— Start of Stored data —

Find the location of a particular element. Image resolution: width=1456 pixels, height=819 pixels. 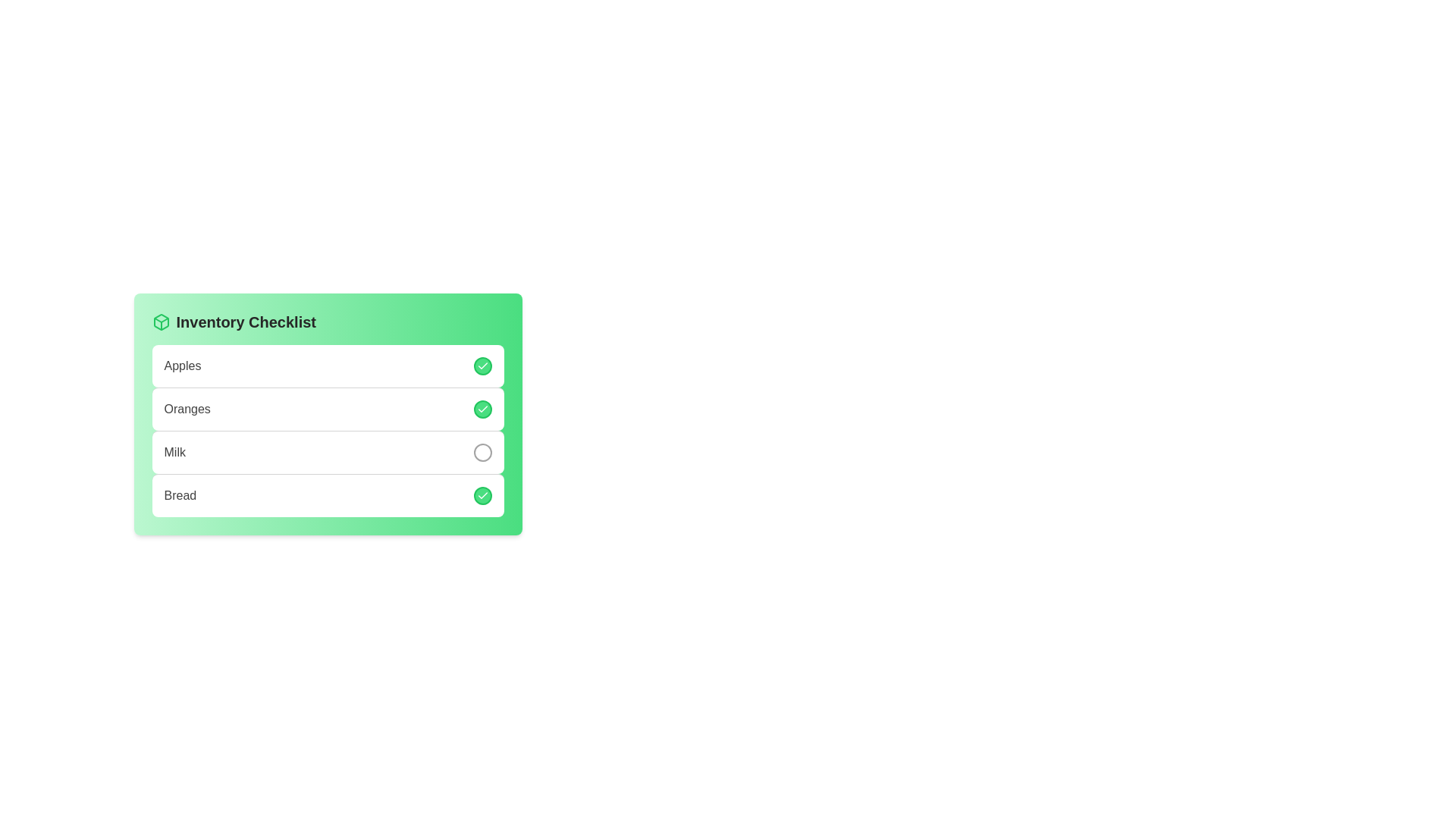

the green circular icon indicating the completed state for the checklist item 'Oranges' is located at coordinates (482, 366).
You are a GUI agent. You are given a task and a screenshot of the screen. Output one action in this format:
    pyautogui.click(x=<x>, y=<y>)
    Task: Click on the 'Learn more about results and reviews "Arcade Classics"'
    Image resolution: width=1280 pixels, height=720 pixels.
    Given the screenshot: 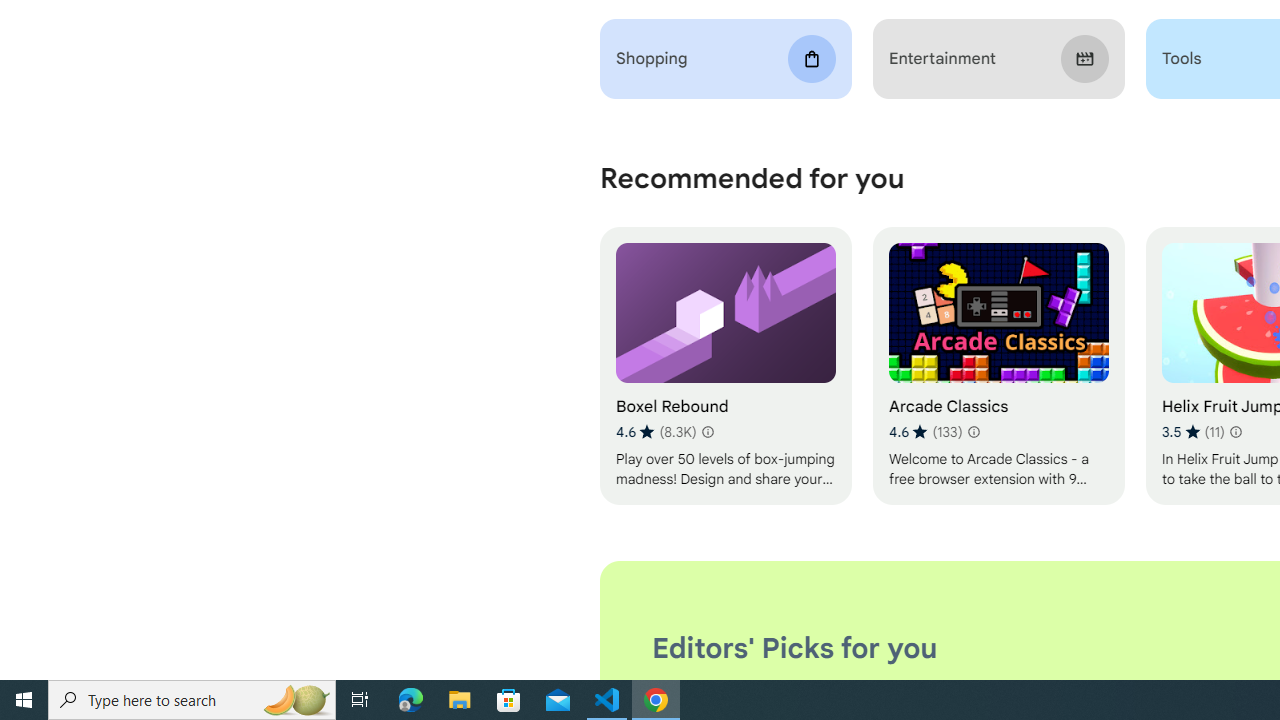 What is the action you would take?
    pyautogui.click(x=972, y=431)
    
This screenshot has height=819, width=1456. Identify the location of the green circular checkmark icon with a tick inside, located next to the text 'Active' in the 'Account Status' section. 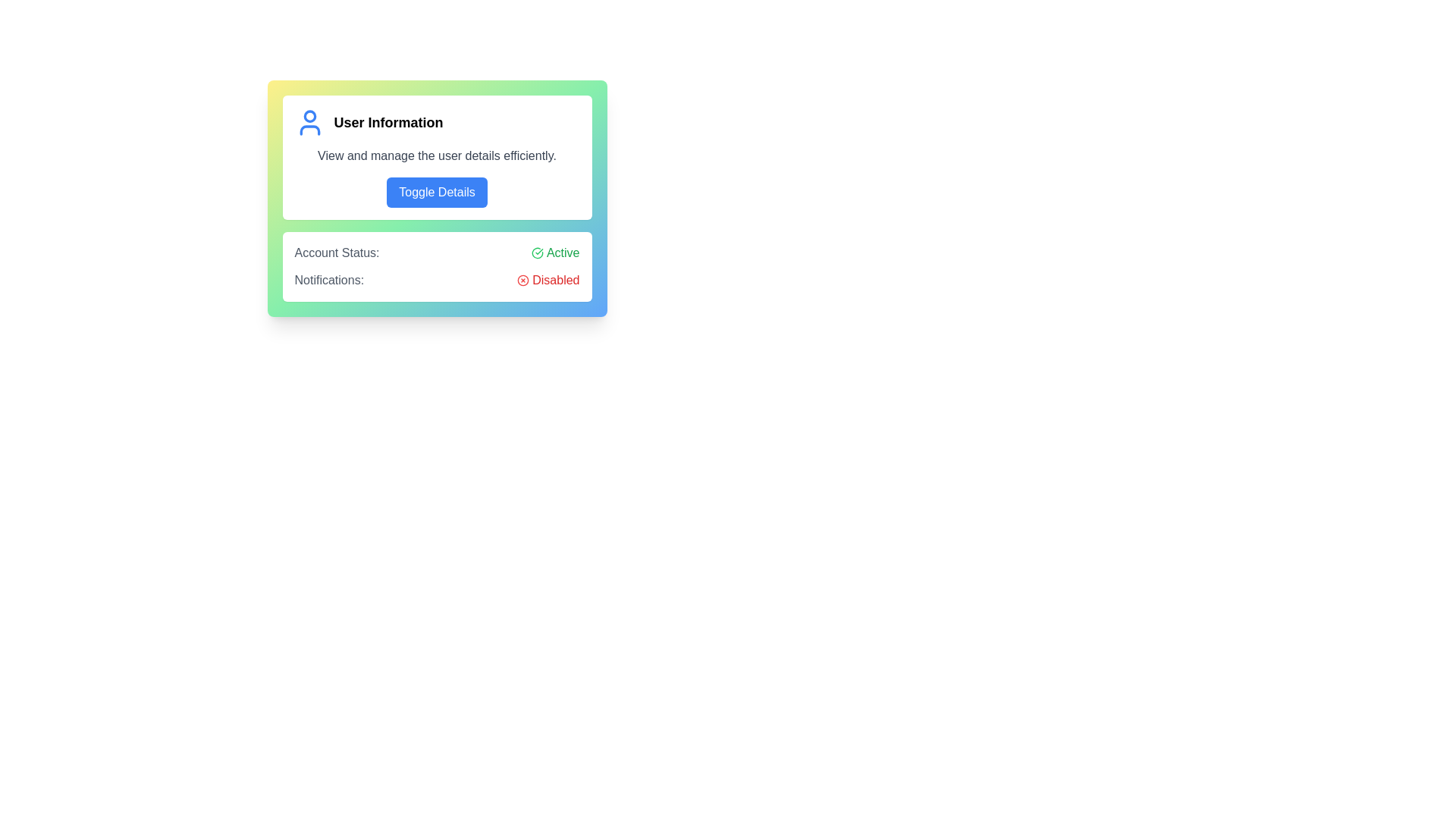
(537, 253).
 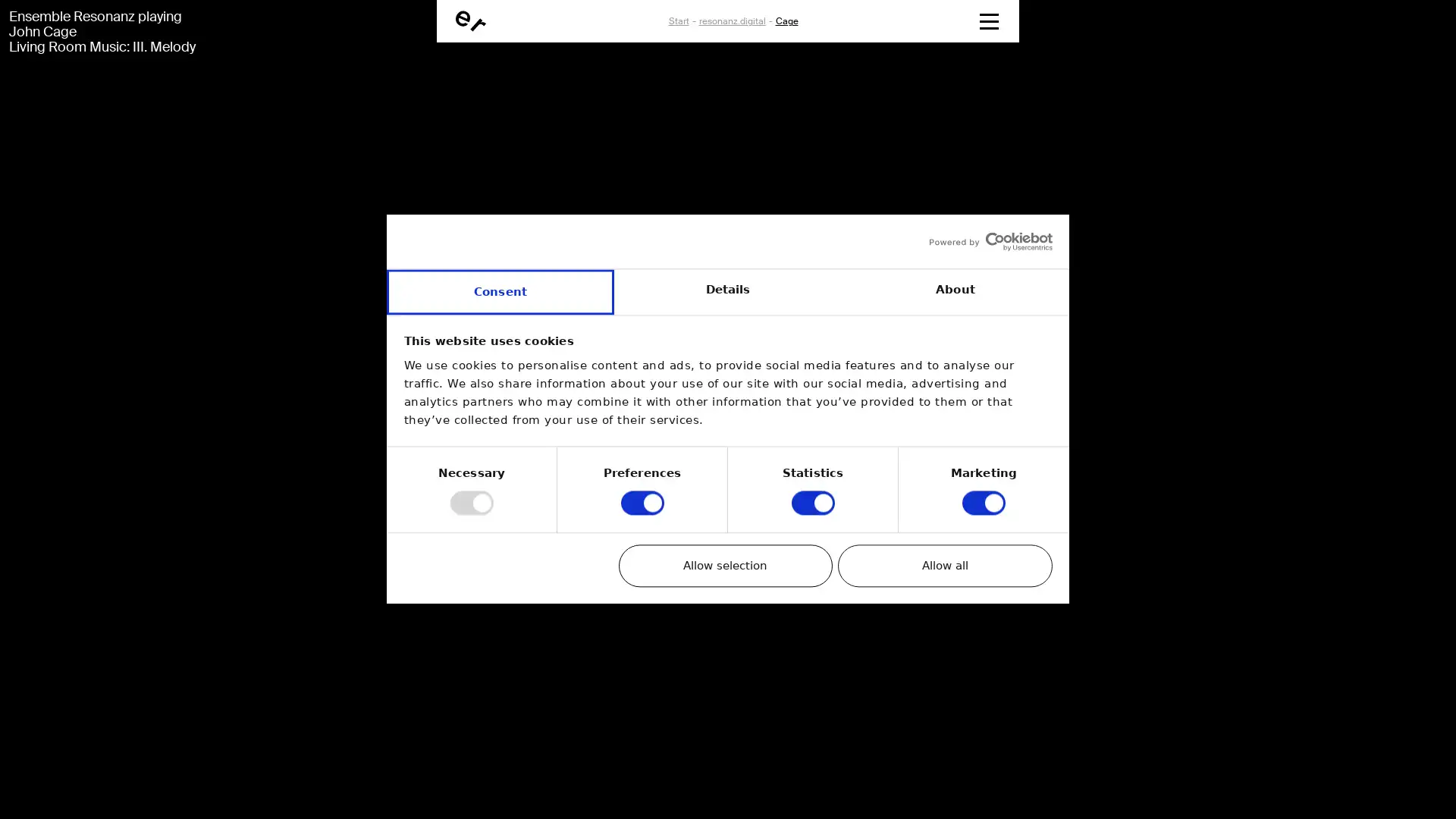 What do you see at coordinates (592, 801) in the screenshot?
I see `05` at bounding box center [592, 801].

— End of Stored data —

**What this task involves:** Copy out the data word for word, starting at the line that contains "This screenshot has" and ending with the last line of the data, both included, and leave out the pictures.

**Reply:**
This screenshot has height=819, width=1456. Identify the location of the green circular checkmark icon with a tick inside, located next to the text 'Active' in the 'Account Status' section. 
(537, 253).
  What do you see at coordinates (592, 801) in the screenshot?
I see `05` at bounding box center [592, 801].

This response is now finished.